Oracle to face off with IBM, Hitachi with Exadata 2

By Beth Pariseau | Sep 21, 2009

Oracle Corp. Monday night launched Exadata 2, its first joint product with Sun Microsystems Inc. since Oracle said it would buy Sun.

The product is specifically meant to support online transaction processing (OLTP), putting it squarely into competition with tier 1 storage vendors. Oracle CEO Larry Ellison provided plenty of rhetoric during the Monday launch webcast, calling out specific rivals in the high-end storage and server market, including IBM and Hitachi Data Systems (HDS). Meanwhile, previous hardware partner Hewlett-Packard (HP) Co. is out of the mix, according to an Oracle FAQ.

Oracle has not yet completed its $7.4 billion acquisition of Sun. European Union regulators are scrutinizing the deal, first revealed last April. But following a full-page ad in The Wall Street Journal last week quelling speculation that Oracle planned to discontinue or spin-off Sun's hardware products, the two moved forward Monday night with the joint announcement of a new database machine based on Oracle software and Sun hardware .

The Exadata 2 is the successor to the Exadata system launched with HP last year. Ellison said the Exadata 2 is optimized for the random I/O associated with OLTP, as opposed to Exadata 1's strong suit of sequential I/O for data warehousing.

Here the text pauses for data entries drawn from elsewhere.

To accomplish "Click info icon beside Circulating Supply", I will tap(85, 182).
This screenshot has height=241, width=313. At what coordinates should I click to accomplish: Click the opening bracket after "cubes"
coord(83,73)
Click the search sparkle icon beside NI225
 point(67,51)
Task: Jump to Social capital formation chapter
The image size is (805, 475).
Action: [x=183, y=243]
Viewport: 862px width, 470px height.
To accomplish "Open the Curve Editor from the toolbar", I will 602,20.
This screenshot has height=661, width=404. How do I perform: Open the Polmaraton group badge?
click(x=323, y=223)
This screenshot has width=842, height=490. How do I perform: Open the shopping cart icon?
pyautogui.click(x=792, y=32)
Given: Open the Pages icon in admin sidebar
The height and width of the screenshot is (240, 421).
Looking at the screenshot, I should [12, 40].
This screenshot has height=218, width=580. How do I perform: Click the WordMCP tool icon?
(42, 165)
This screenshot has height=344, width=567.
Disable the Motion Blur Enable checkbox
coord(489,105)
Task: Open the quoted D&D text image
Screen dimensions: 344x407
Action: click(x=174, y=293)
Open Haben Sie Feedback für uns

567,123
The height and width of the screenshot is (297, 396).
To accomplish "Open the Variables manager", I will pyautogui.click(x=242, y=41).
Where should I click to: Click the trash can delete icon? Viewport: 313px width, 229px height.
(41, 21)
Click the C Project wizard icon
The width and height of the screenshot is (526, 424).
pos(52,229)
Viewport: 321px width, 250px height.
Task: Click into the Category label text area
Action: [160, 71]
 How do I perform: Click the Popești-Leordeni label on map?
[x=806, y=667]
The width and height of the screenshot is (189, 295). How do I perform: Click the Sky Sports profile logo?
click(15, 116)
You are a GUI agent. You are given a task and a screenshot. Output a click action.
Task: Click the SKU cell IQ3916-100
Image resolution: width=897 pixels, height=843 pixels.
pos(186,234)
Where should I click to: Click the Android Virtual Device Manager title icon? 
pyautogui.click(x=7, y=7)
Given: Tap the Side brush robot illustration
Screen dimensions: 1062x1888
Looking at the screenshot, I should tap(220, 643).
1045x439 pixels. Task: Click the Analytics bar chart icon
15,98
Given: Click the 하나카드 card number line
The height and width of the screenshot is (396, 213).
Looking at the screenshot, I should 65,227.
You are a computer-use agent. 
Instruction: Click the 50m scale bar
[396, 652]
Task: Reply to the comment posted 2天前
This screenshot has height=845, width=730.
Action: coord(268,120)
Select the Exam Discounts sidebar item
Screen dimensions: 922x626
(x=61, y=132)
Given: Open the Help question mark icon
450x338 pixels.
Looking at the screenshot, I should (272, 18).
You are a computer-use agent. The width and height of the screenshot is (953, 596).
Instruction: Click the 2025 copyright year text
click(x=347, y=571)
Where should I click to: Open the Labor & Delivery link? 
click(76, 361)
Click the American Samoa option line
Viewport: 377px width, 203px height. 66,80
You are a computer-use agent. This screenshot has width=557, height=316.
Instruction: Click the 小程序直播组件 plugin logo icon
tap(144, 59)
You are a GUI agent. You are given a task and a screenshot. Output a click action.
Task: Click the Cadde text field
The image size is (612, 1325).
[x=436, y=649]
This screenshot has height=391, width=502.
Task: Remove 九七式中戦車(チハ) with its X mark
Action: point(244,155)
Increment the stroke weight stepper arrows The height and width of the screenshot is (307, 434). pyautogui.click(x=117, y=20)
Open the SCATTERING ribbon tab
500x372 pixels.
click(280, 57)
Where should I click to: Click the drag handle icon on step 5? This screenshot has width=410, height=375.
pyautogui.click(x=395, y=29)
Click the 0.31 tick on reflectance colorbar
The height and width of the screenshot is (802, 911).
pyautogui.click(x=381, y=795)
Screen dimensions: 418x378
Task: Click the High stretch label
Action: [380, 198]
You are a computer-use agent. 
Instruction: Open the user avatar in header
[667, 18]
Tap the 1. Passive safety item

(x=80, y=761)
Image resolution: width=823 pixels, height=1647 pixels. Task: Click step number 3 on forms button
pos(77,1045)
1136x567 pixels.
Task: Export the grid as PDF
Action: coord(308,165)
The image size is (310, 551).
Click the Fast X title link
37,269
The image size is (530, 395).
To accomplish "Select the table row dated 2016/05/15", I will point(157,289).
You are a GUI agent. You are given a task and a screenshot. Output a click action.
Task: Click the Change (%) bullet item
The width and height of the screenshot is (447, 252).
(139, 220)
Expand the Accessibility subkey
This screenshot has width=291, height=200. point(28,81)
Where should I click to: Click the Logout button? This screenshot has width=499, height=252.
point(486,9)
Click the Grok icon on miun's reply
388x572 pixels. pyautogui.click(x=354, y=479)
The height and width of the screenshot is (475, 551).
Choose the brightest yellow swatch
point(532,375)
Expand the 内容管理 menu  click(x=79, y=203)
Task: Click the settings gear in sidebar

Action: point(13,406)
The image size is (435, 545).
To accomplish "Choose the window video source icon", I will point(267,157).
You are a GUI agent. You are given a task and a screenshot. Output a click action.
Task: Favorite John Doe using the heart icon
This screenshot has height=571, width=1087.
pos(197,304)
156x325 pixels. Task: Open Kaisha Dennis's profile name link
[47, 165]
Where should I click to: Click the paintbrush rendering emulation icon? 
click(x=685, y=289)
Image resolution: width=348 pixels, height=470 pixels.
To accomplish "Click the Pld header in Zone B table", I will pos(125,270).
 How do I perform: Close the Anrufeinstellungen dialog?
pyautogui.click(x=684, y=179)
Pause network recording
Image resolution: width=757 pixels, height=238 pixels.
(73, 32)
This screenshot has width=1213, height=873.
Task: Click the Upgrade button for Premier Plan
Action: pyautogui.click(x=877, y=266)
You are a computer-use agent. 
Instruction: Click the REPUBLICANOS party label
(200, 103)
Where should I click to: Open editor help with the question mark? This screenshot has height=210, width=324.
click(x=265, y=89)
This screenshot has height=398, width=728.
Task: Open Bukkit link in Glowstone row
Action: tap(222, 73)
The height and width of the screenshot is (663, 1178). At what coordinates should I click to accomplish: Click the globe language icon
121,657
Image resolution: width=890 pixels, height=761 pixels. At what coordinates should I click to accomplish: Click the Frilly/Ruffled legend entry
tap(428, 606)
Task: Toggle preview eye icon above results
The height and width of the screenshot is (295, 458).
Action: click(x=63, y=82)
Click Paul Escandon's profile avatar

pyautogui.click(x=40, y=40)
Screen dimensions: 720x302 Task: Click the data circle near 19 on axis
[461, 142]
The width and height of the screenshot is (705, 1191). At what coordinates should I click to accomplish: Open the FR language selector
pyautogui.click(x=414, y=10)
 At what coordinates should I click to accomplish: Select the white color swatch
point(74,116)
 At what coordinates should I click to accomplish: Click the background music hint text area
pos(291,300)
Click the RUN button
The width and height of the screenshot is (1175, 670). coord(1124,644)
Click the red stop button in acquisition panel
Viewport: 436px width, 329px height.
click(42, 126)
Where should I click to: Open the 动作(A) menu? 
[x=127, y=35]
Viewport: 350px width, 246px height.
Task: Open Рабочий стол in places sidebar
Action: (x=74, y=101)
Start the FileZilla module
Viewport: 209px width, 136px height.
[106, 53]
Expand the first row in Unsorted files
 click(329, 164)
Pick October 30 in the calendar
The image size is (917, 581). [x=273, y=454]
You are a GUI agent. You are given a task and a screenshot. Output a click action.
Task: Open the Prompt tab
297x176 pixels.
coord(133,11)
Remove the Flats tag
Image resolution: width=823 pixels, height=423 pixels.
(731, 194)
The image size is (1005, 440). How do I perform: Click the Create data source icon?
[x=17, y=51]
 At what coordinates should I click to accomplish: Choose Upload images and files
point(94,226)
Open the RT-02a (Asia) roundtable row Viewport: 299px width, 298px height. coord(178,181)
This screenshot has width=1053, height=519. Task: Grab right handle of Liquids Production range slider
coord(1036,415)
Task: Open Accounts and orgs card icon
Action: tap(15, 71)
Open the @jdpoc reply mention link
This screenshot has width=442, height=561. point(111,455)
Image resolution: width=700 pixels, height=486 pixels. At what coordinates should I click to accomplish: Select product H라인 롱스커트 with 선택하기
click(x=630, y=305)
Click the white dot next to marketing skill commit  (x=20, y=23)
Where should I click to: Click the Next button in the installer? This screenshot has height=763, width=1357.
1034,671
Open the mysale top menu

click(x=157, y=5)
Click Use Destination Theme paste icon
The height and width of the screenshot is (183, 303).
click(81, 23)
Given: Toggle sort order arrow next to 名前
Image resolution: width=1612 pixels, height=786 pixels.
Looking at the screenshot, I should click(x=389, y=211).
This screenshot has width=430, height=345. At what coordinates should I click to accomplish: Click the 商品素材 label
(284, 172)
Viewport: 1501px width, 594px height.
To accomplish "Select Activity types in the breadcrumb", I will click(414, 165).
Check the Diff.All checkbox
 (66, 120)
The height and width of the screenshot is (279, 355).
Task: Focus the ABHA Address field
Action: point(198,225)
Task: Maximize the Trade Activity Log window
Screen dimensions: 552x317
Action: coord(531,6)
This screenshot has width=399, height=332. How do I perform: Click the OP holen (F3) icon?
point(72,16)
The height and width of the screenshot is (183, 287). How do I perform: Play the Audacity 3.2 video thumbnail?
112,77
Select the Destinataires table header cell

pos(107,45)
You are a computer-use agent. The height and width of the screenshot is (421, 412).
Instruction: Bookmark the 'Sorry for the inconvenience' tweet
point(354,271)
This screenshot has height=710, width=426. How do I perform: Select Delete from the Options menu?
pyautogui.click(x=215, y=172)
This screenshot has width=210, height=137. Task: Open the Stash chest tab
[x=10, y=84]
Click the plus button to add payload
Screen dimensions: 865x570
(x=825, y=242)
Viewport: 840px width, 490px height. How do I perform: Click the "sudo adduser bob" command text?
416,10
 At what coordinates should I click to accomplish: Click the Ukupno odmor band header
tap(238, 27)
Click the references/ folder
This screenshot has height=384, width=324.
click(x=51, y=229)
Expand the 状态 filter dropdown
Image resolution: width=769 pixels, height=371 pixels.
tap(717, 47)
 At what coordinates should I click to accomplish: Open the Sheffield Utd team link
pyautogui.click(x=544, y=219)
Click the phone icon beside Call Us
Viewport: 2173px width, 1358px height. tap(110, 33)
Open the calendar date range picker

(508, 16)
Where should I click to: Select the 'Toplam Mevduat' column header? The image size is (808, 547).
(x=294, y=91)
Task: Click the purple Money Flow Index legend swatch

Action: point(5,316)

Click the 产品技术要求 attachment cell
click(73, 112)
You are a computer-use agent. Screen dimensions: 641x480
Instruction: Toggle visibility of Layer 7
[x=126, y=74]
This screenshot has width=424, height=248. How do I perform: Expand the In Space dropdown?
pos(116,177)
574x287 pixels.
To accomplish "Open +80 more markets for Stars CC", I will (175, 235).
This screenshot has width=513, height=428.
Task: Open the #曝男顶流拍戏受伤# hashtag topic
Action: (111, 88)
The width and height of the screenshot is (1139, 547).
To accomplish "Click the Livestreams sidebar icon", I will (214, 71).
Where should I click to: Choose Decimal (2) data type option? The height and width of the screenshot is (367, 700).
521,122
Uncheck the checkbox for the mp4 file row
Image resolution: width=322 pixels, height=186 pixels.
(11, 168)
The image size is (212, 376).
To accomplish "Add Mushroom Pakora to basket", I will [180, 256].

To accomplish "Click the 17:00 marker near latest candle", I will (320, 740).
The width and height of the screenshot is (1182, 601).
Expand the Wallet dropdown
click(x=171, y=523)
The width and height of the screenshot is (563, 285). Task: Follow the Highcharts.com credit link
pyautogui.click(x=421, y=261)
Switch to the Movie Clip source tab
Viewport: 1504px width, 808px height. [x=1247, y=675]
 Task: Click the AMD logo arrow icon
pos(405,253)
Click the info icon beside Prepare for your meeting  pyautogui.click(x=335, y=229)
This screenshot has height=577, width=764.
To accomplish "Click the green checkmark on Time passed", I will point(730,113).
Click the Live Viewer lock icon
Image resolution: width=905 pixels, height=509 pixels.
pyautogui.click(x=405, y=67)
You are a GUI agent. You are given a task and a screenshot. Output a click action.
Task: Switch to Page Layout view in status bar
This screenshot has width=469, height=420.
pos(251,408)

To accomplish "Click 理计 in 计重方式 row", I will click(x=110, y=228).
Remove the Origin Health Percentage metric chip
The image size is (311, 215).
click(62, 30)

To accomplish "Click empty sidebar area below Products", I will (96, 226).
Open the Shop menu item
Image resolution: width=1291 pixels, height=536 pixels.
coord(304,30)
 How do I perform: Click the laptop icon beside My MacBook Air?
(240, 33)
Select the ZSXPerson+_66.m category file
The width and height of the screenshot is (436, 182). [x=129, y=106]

Exadata 2 consists of an eight-server compute grid with 64 Intel Xeon processor 5500 compute cores and 400 GB of DRAM, a Sun-designed InfiniBand switch, and 14 Sun storage servers containing a total of 5 TB Flash and 336 TB hard disk capacity. The previous version was based on HP server hardware and a Voltaire InfiniBand switch. Ellison claimed the new Exadata can reach up to 1,000,000 random read/write IOPS.

Exadata 1 had some intelligence at the storage layer, most notably the ability to process a partial result of a query before feeding data to the compute layer. But Ellison put even greater emphasis on Exadata 2's storage features, including what he called "a highly intelligent memory hierarchy" between DRAM in the compute nodes and Flash modules in the server nodes, which he was careful to point out was "not just a dumb Flash disk."